An Arizona megachurch has raised nearly $2 million since November to help people receive counseling services as they cope with the stresses of an election season and pandemic.
Tyler Kurbat, director of marketing and communications for the 12-campus church, said the idea for the “Press On” campaign was sparked during a sermon planning meeting at the end of 2019 to discuss an upcoming series called “Let’s Talk About It.”
The emphasis of the series was mental health during the election year. And at the time, they had no idea a pandemic was also on the horizon.
“It hit me that we had the opportunity to lean into mental health…,” Kurbat said. “If you reframe the way you look at depression, right in the middle is the rallying cry and an invitation into hope. If you deemphasize just a couple of letters, ‘press on’ pulls through”
And thus, the Press On campaign was born.
“In an average year, it’s probably one in five people (who deal with mental health)," Kurbat said. "But this year it’s one in two, which means that if it’s not you, it’s probably someone you love. We have the opportunity to lean into that and provide some support."
Scientists are tracking an increase in depression and anxiety since the beginning of the pandemic.
In December 2020, over 42% of people reported anxiety or depression symptoms in a U.S. Census Bureau survey. According to Nature.com, this was an increase of over 11% from the previous year.
“Mental health [problems are] skyrocketing,” Kurbat said. “At the same time, financial uncertainty, financial stresses are also climbing. We had the opportunity as a church to jump in and fill that gap.”
The church-wide Press On effort began in November as the holiday season was beginning.
According to CCV's Life Training Pastor Rachael Schmidt, over 4,000 people have responded through the Press On campaign and over $1.98 million has been raised.
Schmidt, who oversees pastoral care and spearheads the project, said CCV covers 80% of the cost of 10 counseling sessions and covers half the cost of the next 10 sessions.
Schmidt vets each of the counselors before referring an individual to ensure they align with biblical values.

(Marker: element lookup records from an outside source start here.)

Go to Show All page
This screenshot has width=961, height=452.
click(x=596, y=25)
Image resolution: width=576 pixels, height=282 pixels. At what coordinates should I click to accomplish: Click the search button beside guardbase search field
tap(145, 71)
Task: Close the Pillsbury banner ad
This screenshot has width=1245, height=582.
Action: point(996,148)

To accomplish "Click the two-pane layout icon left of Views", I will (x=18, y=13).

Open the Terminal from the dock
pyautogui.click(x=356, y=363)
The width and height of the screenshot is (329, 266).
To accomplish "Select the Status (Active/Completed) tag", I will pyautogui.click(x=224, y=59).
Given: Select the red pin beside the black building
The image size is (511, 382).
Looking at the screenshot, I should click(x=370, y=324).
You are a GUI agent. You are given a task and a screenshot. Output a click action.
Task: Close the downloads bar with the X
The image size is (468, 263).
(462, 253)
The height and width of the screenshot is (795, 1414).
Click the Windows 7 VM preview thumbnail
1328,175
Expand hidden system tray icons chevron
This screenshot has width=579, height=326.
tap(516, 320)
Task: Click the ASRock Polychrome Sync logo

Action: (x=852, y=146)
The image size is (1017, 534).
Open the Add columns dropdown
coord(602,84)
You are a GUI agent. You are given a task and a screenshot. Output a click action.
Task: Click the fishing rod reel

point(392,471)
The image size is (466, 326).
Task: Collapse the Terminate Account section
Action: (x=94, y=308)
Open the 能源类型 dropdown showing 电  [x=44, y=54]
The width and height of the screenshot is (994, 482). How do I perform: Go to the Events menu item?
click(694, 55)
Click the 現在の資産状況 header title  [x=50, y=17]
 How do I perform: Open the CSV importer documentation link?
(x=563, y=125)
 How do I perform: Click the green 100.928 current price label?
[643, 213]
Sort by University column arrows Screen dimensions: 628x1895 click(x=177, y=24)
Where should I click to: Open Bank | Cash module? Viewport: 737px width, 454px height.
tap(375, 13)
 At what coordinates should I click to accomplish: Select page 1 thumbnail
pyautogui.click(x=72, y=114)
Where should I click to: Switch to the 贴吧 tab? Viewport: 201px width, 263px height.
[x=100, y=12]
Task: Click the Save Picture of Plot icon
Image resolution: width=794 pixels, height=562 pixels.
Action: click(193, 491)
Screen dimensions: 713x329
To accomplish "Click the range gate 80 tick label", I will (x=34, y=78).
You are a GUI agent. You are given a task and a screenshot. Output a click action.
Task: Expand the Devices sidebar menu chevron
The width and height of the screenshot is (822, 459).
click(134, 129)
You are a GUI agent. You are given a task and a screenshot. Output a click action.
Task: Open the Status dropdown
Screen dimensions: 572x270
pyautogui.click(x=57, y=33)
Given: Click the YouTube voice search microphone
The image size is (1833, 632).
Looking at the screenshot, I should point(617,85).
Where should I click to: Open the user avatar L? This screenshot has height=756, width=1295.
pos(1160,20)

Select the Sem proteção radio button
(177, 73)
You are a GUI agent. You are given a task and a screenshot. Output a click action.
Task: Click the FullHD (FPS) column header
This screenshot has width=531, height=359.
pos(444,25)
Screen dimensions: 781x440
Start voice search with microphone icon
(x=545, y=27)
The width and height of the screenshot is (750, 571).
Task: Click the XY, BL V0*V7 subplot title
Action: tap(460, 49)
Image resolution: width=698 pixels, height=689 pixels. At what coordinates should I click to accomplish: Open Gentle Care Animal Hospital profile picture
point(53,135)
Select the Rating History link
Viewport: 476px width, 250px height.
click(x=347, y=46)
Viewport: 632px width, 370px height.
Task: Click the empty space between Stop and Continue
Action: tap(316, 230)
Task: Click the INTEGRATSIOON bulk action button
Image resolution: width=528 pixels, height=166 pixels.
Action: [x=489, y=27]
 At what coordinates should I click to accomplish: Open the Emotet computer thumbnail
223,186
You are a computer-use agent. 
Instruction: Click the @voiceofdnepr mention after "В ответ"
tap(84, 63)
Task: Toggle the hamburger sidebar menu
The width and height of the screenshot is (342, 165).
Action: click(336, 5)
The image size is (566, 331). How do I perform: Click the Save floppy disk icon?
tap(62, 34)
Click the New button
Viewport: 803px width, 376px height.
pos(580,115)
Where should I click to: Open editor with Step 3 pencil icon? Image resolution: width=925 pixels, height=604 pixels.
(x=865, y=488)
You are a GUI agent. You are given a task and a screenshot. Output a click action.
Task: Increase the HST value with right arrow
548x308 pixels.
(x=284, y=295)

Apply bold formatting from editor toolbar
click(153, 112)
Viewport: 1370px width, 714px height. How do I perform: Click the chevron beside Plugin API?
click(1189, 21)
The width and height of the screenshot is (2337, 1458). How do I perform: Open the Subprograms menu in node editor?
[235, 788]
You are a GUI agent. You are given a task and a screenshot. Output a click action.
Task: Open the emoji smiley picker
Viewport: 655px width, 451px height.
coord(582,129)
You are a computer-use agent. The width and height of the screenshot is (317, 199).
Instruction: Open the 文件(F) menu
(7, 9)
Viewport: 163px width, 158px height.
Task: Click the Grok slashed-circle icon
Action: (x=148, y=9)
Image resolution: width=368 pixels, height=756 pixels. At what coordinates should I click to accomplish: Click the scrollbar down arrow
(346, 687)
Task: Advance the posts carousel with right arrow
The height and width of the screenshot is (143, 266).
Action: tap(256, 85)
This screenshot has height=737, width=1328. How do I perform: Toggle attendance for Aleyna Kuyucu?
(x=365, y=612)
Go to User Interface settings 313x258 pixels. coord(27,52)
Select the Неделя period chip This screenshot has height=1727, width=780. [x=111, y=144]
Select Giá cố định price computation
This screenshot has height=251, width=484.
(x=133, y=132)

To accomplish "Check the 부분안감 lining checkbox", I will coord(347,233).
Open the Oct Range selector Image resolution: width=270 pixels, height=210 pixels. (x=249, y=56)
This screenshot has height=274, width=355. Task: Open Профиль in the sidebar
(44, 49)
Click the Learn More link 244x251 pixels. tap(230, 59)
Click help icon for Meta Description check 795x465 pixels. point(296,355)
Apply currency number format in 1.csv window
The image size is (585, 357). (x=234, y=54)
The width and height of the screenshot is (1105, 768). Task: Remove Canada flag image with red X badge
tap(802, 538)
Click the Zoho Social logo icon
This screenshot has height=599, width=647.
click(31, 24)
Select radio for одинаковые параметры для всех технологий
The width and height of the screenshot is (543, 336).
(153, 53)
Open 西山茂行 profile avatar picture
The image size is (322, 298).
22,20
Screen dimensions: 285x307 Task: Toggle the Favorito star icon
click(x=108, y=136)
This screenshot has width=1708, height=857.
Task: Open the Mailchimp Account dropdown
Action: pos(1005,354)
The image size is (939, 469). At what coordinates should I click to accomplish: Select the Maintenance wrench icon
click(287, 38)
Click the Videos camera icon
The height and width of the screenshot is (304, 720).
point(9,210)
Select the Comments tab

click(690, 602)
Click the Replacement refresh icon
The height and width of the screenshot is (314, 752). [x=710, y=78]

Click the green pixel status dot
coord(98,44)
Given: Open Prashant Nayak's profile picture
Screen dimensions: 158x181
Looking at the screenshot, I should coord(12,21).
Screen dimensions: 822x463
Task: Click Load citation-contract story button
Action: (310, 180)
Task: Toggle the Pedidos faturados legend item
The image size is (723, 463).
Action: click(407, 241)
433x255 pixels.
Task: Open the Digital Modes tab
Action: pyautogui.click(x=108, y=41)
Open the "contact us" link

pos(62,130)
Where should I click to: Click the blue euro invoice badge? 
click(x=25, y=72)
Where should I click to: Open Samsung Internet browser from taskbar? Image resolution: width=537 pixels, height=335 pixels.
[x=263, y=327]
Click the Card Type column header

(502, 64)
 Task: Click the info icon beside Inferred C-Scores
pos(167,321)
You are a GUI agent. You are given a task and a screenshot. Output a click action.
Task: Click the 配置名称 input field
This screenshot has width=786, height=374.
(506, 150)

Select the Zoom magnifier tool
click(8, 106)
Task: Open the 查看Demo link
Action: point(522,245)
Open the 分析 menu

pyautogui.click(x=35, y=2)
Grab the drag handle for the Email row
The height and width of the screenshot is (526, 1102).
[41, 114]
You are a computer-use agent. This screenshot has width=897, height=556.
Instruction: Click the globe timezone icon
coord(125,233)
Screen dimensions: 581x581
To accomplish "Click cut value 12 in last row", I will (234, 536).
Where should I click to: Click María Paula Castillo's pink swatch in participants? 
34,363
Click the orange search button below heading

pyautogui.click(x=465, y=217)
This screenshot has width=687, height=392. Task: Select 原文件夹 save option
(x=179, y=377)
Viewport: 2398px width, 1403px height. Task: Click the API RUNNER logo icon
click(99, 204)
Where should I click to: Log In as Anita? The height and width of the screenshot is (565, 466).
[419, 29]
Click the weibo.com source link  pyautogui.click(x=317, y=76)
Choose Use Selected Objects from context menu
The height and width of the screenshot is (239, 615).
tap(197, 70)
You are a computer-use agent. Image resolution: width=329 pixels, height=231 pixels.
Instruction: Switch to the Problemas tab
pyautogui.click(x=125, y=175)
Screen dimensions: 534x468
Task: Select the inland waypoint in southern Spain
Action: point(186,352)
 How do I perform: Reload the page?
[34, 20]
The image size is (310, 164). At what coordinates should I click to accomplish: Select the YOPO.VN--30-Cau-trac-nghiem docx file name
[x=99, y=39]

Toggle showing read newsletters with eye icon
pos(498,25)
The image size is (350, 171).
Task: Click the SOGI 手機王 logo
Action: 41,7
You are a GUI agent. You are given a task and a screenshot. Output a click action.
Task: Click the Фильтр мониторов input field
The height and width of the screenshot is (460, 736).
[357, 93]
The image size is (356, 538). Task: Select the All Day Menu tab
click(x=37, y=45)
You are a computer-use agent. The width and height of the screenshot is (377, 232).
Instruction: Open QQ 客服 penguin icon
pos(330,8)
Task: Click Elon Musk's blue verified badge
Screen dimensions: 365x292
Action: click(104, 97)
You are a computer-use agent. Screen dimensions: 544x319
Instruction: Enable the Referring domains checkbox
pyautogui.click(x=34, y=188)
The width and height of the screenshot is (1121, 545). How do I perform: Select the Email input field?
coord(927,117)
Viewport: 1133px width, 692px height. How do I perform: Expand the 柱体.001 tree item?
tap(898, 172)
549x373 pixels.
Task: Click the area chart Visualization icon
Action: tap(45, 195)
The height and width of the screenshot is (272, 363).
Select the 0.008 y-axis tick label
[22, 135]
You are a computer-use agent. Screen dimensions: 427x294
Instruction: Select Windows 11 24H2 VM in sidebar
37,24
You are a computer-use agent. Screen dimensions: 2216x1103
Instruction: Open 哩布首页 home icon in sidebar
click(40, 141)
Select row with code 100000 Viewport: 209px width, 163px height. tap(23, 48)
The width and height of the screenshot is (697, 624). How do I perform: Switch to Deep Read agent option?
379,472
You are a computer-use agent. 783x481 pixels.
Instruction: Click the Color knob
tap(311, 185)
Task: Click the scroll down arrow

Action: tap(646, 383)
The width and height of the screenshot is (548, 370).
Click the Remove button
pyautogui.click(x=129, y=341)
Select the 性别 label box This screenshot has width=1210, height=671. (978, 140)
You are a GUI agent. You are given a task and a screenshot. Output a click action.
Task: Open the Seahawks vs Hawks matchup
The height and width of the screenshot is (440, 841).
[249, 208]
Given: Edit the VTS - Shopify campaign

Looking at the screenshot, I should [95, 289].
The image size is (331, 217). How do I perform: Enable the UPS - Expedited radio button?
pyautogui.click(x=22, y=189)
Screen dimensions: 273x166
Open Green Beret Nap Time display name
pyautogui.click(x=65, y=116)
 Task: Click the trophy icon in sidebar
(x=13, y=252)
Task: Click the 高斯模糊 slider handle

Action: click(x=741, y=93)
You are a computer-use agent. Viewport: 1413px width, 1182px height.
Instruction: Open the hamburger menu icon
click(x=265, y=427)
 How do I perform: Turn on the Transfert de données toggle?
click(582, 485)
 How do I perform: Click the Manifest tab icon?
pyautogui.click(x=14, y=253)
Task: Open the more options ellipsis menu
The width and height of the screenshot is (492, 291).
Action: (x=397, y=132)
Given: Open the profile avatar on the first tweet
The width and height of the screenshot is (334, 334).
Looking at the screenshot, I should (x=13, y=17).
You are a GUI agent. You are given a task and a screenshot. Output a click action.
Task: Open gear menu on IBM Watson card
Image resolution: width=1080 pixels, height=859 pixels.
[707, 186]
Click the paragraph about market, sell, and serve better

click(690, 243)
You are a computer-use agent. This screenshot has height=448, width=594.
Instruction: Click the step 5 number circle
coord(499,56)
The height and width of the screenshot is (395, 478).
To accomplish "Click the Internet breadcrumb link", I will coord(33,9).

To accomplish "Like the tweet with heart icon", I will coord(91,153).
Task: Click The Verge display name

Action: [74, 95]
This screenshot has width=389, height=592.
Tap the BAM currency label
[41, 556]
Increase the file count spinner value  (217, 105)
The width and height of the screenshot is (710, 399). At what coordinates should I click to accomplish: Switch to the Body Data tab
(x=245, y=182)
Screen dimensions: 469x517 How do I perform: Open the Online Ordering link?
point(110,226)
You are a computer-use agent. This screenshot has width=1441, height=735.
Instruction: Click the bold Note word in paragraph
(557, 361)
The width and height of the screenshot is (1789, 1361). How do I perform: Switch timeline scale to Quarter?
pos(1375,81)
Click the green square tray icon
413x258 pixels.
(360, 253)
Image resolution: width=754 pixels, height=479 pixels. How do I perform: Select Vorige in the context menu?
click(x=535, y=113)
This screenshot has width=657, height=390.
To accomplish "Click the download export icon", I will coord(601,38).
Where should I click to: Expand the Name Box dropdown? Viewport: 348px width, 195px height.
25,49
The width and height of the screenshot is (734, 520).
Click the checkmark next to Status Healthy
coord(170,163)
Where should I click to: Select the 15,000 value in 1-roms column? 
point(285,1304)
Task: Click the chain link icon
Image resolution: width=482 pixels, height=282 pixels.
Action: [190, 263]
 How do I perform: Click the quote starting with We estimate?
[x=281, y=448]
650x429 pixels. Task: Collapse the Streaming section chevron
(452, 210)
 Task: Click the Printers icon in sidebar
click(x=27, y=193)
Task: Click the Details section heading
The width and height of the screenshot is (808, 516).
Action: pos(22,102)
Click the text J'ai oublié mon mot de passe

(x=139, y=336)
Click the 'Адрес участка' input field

People have reached out to CCV regarding Press On from across the nation and around the world.
Many evangelistic opportunities have also resulted from the initiative and people have given their lives to Christ.
“The fruit from these stories has blown me away,” Schmidt said.
Mental health is not always a topic discussed in the church. However, CCV brought it to the forefront and has invested in helping remove barriers and streamline access to counseling.
“This conversation is just getting started,” Kurbat said. “With technology at our hands like Pushpay and with social media …, we can really begin to create some programs and experiences where these things are scalable.”
Schmidt said the church has been “openhanded with resources” and has helped other churches develop the same model in their communities.
“It was amazing how God sort of set the table for us, led our leadership to know that this is a topic that is important …,” Kurbat said. “The opportunity was to remind our congregation and also non-believers that you’re seen, you’re not alone, and that there’s help because really there’s a tremendous opportunity to destigmatize these topics and provide some actual hope.”
A study published by the Society for Human Resource Management last year found that 35% of U.S. workers battled depressive symptoms amid the coronavirus pandemic. However, few sought professional help.
A recent survey conducted by the U.S. Centers for Disease Control and Prevention found that 63% of 18 to 24-year-olds reported symptoms of anxiety or depression. Meanwhile, 25% reported increased substance use and another 25% say they considered suicide.
Mental Health America reports a 93% increase in people participating in anxiety screenings in 2020 compared to 2019 and a 62% increase in “depression” screenings.